# Pegasus X 3230  - kein Sound



## Ossi (22. August 2009)

Ich habe auf dem Pegasus X 3230 von K & M Elektronik Windows Vista 64 Bit Home Premium installiert, jedoch funktioniert der Sound nicht (weder Onboard noch Kopfhörer, BIOS piepst, also ist der Speaker vom Board richtig angeschlossen).
Im Gerätemanager sind auch keine Audiogeräte und Codecs auflistet, nur der Realtec ALC 662 Soundtreiber (keine Fehlermeldung).

*Board ASRock N 68-S*
5.1 CH Windows® Vista™ Premium Level HD Audio (*Realtek ALC662 */ VIA® VT1708S / VT1705 Audio Codec)
Windows Vista 64 Bit Home Premium SP 2
neueste Treiber von der Herstellerseite des Motherbords

Bei der Erstinstallation der Treiber wurde in der Taskleiste angezeigt, daß kein Ausgabegerät installiert ist. Bei der letzten Installation (Mausklick rechts als Administrator) war dieser Fehler behoben.

Bei der Installation des Treibers von mitgelieferten CD kam kurz eine Meldung, daß vor der Installation in XP 64 Bit ein bestimmter Patch zu installieren ist. Diese Meldung ist aber gleich wieder verschwunden und kommt so kurz, daß man sie nicht lesen kann. Auf der Herstellerseite des Boards gibt es auch keinen Patch der den Onboard-Sound betrifft.


----------



## Stonefish (23. August 2009)

Entschuldige die plumpe Nachfrage, aber hast Du schon im BIOS nachgeschaut, ob der Onboard-Sound vielleicht deaktiviert ist? Das würde immerhin die Tatsache erklären, dass keine Audiogeräte im Gerätemanager angezeigt werden, wobei mich dann allerdings wundert, dass die Treiberinstallation trotzdem durchgeführt wurde.

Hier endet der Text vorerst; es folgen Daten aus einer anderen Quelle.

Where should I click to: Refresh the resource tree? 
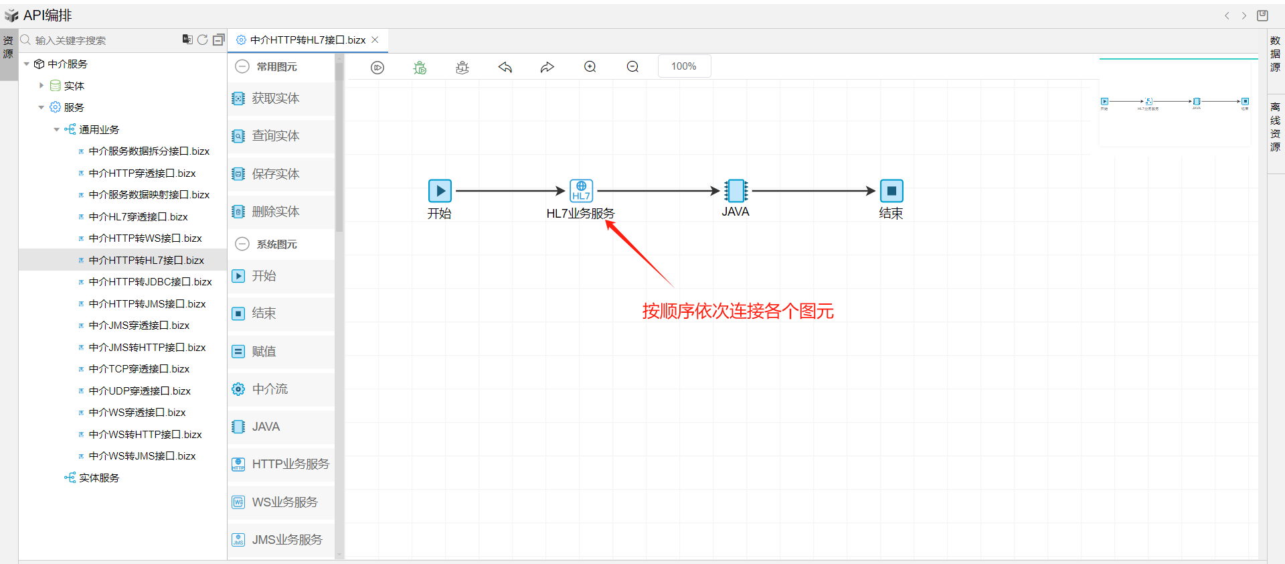tap(202, 40)
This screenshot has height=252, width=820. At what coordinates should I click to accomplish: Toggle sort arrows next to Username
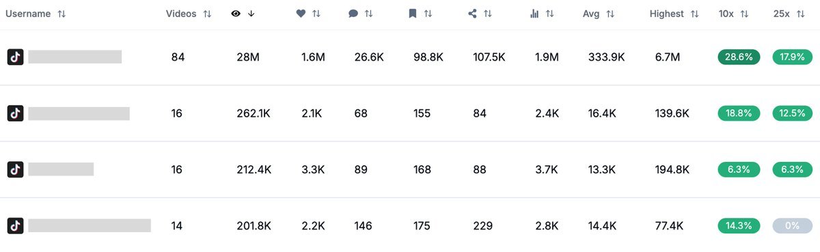[x=62, y=14]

Aber erstmal die einfachen Lösungen ausschließen.


----------



## Ossi (23. August 2009)

*Das war das Erste, was ich gemacht habe.*
Ein BIOS-Update kann ich mir sparen, da ist die Version 1.4 drauf und Audioprobleme wurden mit der Version 1.3 gefixt (_never touch a running system_).
Irgendwie habe ich den Sound jetzt hinbekommen aber so richtig zufrieden bin ich nicht, da der interne Lautsprecher nicht funktioniert. Die Kopfhörer an Panel vorne funktionieren und die Meldung, daß kein Ausgabegerät installiert ist, ist weg.
Was mich jedoch wundert ist, daß in der Systemsteuerung unter Audiogeräten nur "Realtek High Definition Audio" angezeigt wird und nichts weiter ....... ?


----------



## Stonefish (24. August 2009)

Hat der interne Lautsprecher denn überhaupt schon mal funktioniert? Soweit ich weiß hat der nämlich eigentlich überhaupt keine Verbindung zum Soundchip. (Das Gepiepse beim Booten funktioniert ja schon bei einem gerade zusammengebastelten Rechner, der noch nich mal ein Betriebssystem drauf hat ... geschweige denn Soundtreiber)

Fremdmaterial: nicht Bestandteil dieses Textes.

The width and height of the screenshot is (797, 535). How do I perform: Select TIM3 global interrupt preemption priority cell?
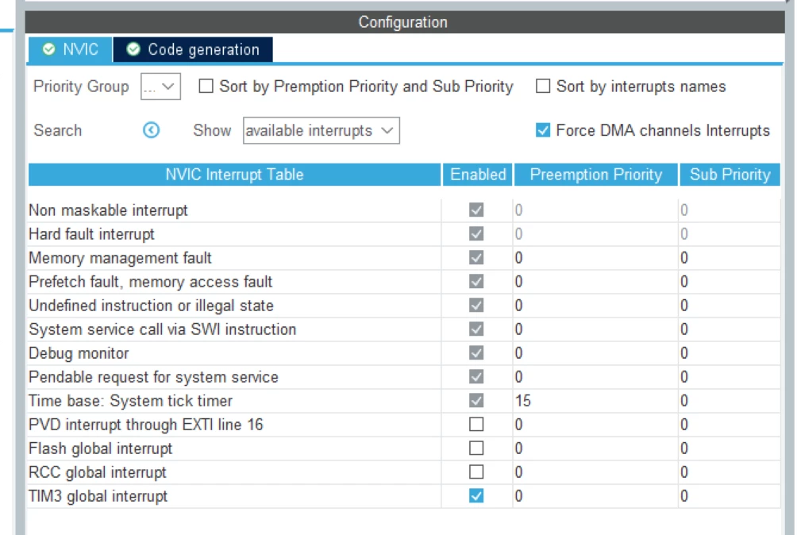(595, 496)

Daher vermute ich, dass dieses Problem von Deiner Treiber-Odysee unabhängig ist. (Guck doch mal ins Gehäuse ob der interne Lautsprecher richtig angeschlossen ist.)

Mal vom internen Lautsprecher abgesehen - funktioniert die restliche Soundwiedergabe jetzt zufriedenstellend? Falls nicht, kannst Du es ja noch mal mit einer wirklich gründlichen Treiberde- und neuinstallation probieren.

Also:

1. Im BIOS den Onbordchip deaktiveren.
2. Am Besten im abgesicherten Modus den Treiber deinstallieren.
3. Zur Sicherheit vielleicht noch einen Registry-Cleaner drüber jagen. (z.B. CCleaner)
4. Im BIOS den Chip wieder aktivieren.
5. Neustarten und den aktuellsten Treiber von der ASRock Seite installieren.
(Ich konnte leider auch keinen aktuelleren finden, auf der Website von Realtek werden zwar auch Treiber zum Download bereit gehalten, allerdings empfehlen die lieber die Mainboard-Treiber zu verwenden ... kA, vielleicht riskierst Du es ja mal trotzdem?)

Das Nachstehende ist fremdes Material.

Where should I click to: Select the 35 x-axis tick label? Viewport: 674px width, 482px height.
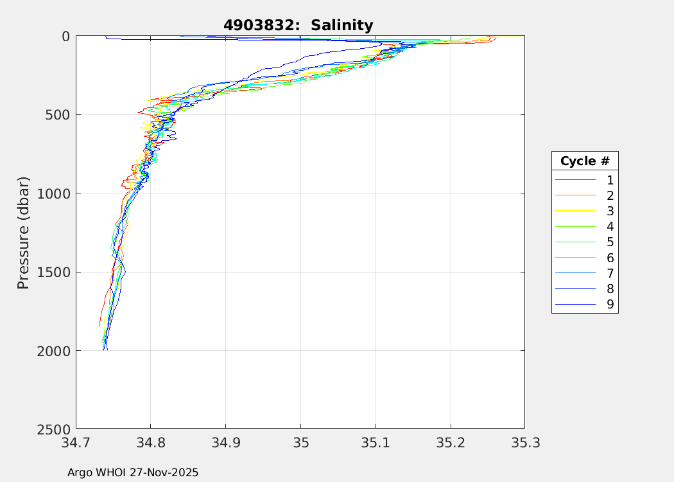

Falls das alles nichts hilft und die Wiedergabe nach wie vor schlecht sein sollte, dann kannst Du entweder noch das Board reklamieren (Hast Du noch Garantie?) oder aber eine richtige Soundkarte dazustecken und den Onboard-Chip deaktivieren. Abhängig von Deinem Soundsystem und dem Anwendungsbereich kann das sogar eine sinnvolle Bereicherung sein. (Ich möchte meine X-Fi Xtreme Music in Verbindung mit einem 5.1 System jedenfalls gegen keinen Onbord-Chip der Welt eintauschen.)


----------